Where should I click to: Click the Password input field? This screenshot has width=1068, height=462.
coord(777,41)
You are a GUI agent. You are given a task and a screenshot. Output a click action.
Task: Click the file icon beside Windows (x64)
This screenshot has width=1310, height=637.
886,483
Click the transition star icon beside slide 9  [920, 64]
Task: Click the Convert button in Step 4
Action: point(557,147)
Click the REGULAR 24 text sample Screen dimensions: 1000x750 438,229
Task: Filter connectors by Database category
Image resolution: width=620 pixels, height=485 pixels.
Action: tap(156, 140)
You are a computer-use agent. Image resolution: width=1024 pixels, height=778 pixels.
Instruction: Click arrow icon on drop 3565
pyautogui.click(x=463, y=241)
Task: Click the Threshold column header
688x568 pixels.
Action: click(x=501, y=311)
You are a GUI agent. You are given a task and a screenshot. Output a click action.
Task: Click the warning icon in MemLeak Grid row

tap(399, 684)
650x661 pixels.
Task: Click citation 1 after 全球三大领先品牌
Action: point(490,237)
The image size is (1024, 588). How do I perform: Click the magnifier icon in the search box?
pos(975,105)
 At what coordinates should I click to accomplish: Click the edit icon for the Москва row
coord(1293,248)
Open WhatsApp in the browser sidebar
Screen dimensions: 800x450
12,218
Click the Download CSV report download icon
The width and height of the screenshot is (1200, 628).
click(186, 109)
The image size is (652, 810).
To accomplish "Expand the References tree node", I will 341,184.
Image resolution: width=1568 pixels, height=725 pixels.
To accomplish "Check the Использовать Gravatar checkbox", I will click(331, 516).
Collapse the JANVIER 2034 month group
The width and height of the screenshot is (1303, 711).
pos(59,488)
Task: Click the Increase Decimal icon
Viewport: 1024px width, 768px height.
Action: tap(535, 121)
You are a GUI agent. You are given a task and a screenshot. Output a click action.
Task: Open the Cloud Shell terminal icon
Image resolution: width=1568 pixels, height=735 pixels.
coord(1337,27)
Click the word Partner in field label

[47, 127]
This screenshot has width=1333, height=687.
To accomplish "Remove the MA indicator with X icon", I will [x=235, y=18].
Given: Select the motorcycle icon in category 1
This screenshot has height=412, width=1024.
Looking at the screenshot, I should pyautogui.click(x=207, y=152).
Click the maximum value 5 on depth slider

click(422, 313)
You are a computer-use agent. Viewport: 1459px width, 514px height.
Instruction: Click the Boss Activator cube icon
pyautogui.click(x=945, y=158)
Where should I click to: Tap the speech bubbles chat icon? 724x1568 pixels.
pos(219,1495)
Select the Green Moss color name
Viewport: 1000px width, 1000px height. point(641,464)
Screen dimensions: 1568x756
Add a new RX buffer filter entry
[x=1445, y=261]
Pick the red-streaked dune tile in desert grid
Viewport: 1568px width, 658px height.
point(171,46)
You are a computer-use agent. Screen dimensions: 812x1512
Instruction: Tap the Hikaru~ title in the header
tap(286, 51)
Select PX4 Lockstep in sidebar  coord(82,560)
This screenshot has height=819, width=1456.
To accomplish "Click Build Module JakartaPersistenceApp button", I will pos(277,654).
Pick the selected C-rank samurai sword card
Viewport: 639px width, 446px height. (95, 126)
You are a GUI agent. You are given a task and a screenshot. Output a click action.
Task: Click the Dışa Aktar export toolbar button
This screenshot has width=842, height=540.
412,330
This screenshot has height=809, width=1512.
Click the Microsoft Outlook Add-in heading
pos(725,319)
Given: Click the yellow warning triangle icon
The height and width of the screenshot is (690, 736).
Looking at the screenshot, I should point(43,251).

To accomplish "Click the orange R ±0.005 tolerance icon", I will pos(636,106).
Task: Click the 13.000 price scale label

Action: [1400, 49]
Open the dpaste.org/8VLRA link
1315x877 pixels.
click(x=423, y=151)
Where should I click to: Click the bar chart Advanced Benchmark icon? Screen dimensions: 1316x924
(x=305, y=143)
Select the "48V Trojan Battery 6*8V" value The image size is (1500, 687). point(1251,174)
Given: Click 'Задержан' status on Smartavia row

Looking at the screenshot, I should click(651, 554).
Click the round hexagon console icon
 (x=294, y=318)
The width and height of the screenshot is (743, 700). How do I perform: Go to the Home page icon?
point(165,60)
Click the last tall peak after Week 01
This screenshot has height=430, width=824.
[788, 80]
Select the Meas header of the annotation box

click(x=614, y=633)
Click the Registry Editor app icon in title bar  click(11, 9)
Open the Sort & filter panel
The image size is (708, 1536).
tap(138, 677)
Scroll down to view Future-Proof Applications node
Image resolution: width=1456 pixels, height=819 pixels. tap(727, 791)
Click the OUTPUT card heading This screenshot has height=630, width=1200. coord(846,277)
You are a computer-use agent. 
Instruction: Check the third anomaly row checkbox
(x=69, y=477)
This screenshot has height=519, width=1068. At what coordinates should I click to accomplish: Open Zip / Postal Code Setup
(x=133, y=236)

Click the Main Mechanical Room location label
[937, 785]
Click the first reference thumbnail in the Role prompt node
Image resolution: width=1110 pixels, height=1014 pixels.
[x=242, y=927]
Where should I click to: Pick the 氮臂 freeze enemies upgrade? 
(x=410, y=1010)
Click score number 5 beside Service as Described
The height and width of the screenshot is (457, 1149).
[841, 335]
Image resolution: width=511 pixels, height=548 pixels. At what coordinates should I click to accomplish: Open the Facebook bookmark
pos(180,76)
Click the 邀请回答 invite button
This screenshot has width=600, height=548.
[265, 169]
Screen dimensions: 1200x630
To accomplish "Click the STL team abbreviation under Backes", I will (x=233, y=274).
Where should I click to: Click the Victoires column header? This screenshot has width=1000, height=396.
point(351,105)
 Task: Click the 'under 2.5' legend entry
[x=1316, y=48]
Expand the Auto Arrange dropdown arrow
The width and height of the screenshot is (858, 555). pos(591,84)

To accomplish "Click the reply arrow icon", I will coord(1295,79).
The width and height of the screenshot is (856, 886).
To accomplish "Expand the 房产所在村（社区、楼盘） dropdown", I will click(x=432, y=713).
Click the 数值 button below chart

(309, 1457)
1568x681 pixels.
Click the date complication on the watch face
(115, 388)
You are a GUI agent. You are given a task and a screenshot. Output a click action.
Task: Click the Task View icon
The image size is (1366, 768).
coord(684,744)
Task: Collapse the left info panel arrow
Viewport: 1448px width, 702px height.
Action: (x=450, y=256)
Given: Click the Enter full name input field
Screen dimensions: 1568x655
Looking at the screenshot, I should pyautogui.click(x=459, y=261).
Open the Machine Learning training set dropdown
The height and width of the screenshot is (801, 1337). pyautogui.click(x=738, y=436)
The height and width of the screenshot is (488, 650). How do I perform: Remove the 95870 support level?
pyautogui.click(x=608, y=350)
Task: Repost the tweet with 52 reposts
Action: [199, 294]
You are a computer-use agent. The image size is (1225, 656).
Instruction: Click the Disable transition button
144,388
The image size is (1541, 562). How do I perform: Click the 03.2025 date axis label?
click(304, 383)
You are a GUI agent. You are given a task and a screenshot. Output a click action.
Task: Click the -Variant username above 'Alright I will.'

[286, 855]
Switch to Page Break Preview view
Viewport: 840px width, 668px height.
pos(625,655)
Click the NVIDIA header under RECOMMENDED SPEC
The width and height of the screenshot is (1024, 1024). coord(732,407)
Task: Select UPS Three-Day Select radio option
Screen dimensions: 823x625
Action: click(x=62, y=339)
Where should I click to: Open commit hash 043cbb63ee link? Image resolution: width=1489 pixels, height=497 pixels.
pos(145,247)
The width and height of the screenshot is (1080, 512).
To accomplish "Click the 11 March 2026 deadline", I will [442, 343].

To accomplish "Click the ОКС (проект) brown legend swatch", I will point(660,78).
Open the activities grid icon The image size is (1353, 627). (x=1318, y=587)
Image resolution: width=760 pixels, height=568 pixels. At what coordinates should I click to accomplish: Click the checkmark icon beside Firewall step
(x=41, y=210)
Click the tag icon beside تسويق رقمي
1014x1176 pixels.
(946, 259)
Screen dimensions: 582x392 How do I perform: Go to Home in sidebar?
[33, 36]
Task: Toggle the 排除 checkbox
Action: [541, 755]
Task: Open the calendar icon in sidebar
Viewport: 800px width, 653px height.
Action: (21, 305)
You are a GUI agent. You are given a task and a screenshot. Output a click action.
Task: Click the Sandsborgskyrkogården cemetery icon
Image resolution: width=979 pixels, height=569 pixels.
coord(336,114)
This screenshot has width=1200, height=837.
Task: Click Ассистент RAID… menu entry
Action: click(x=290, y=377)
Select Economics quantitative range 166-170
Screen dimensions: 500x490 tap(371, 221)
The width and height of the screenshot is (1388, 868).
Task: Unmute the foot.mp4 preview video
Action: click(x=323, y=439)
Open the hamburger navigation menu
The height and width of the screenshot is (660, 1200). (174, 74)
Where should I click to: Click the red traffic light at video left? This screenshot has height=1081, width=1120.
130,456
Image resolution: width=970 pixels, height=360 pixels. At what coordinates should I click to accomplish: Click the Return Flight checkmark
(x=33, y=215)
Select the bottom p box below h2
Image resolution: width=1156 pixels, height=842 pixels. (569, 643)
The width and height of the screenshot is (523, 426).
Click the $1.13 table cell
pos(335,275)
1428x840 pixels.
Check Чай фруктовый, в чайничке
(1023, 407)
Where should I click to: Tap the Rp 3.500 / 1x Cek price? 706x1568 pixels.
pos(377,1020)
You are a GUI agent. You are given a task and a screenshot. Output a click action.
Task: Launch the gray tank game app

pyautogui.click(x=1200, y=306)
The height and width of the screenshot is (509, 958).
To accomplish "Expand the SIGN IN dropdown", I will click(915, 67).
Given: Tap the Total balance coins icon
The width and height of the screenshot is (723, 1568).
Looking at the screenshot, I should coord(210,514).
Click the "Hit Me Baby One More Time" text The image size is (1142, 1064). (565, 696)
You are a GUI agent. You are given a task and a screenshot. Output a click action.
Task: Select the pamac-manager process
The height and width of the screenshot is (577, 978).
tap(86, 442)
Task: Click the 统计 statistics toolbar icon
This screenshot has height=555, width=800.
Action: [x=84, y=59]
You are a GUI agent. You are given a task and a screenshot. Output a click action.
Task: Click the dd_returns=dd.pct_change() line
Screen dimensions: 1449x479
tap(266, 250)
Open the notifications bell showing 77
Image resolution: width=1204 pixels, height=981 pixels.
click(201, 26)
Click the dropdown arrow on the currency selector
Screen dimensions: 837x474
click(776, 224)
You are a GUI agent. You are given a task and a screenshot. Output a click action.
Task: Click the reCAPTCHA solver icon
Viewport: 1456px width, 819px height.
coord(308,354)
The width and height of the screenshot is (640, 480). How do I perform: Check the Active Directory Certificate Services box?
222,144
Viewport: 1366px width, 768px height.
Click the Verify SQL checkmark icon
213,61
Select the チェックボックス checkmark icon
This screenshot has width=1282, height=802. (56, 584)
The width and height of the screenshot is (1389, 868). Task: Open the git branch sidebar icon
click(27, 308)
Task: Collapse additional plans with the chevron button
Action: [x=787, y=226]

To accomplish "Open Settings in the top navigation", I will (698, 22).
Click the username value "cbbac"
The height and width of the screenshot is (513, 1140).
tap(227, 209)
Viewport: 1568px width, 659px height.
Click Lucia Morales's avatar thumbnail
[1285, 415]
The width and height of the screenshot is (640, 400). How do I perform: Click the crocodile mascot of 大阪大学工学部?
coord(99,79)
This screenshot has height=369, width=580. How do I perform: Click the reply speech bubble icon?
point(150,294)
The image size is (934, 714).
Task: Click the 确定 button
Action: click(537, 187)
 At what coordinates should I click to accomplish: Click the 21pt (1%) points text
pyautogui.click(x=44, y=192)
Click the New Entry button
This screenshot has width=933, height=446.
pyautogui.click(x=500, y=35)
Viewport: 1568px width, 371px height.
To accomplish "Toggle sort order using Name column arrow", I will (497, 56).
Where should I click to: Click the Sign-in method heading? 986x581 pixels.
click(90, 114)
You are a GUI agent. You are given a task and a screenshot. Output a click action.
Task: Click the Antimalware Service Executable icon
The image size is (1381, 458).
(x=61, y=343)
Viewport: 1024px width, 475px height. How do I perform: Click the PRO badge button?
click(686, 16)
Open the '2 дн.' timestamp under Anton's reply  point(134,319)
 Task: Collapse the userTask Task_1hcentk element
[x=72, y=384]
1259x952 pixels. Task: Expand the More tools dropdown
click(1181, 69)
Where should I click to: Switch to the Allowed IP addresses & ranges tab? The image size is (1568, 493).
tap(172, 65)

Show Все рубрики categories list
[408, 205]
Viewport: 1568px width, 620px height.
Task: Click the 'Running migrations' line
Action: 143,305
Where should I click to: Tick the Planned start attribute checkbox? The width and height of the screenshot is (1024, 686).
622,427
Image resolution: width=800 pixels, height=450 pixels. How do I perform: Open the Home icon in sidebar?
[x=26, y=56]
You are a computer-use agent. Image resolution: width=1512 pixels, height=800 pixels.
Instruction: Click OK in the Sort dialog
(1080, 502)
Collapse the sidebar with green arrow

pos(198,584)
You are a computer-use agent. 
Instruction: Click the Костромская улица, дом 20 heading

**********

### WORK TASK
Please return a copy of each line in the entries that has the string "category".

### OUTPUT OF THE EXERCISE
Task: Filter connectors by Database category
Given: Select the motorcycle icon in category 1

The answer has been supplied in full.